Lastly, re negative ids, there really aren't that many instances of it but we should certainly look through it - ideally every time we find a case where it happens, we should add a comment to the SQL to indicate that. Once we know which columns have to remain signed, we can make everything else unsigned ;)
I'm honestly thinking we don't need to change the topic id column at this time, just because I don't know any forum that is going to get anywhere near it - and again, if they are even remotely close to it, they're going to run into other problems long before that which require us taking a look and helping optimise it anyway, and we can deal with scaling it closer to time.
mediumint unsigned is fine for topic and media item ids as far as I'm concerned.
The number of bytes is not a huge issue; MySQL quite happily uses 1, 2, 3 and 4 byte fields with impunity. Since MySQL does even have bitwise fields that actually work at the bit level, and it packs rows itself, it's not a really huge issue.
Of a more practical issue is the fact that all the indexes which use that field (of which there are more than one AFAIR) will all remain the same size rather than growing.
I guess that if someone's forum becomes huge, they'll have all the time they need to simply change the field sizes in the database because, thankfully, that can be done even through phpMyAdmin in a few steps..
Oh, so a 3-byte field will be packed, like, compressed..?
I don't see what that means?
The other kind is where it is not free, because it requires rewriting all the data in every row to align it to the new size. Changing the size or type of columns (mediumint to int, or the other way for example, or changing the type from numeric to textual etc) is very expensive on large tables as a result - and naturally it's usually fully table locking in the process. (Certain InnoDB operations can be done without it being a full table lock but generally assume it is)
Also note that adding a column to an existing table has exactly the same problem. For most tables it's not preposterously expensive in most cases, because in most cases people with 100k+ posts don't generally go modifying their DB too much unless absolutely necessary because once they get to that size they're already aware of the limitations.
No, it's not compressed, but it is byte-packed, meaning that fields that don't need full bytes don't generally consume full bytes, but they pack all the fields in to use the least number of whole bytes.
id_topics appear in the indexes in multiple places. Take wedge_messages, of the litany of indexes that table has, four of them have id_topic as part of those indexes, and as a result of that, expanding the id_topic field to 4 bytes means we don't lose an extra byte per row, we lose that multiplied by 5 (1 for the row, 4 for indexes), so we gain 5 bytes per message, just in that one case, and in the case of indexes, we have a vested interest in keeping them lean.
And benchmarking is something I'm not sure about doing for now... (Well, maybe we can use John's latest plugin for that :P)
Only one vote in the poll? :sob:
How would that work...? That plugin doesn't benchmark anything...
I haven't decided whether to vote or A or B. For B, how would viewing albums work?
Pete, that reminds me of this post I saw this week...
No, but you get a lot of data to work with to be able to understand how running a larger forum is likely to handle the extra load.
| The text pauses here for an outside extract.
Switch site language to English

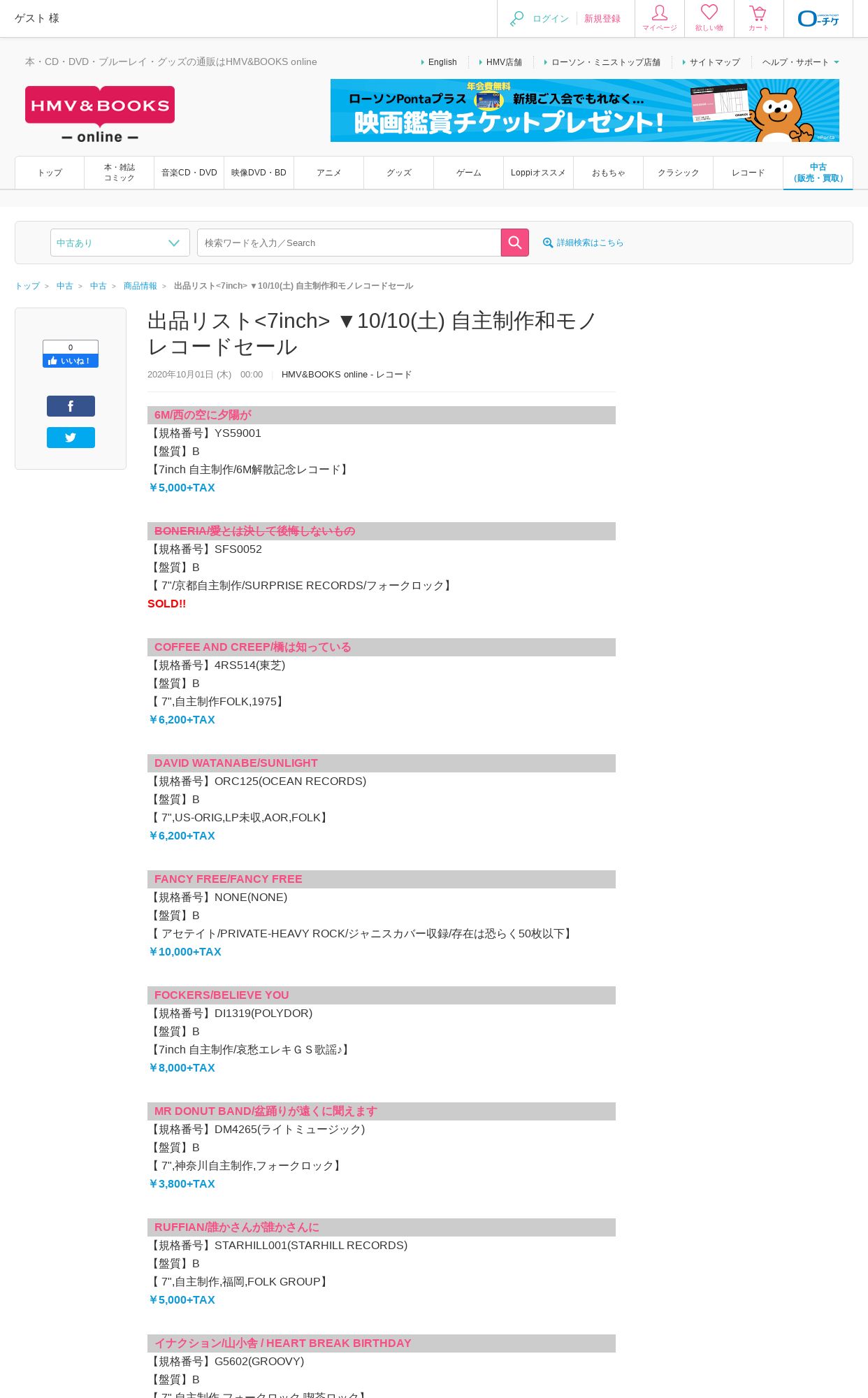442,62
That's a very good question. What it means to me is that MessageIndex.php needs an overhaul, possibly loadBoard() needs to identify the type of board involved and when we would otherwise divert to MessageIndex, we figure out which file needs to be loaded for that type of board.
Anyway, yes, the point is correct: if you do a query where you're sorting by any column and there's a TEXT or larger field in there, it will generate a disk-based temporary table (this is what a filesort is). Getting around it using a subselect is an interesting way of doing it, but essentially yes it's correct, it fools the query parser as to how the table is generated and it means it isn't implicitly a filesort. At that point you just have to hope MySQL can get enough memory to do it in memory otherwise you end up with a filesort anyway.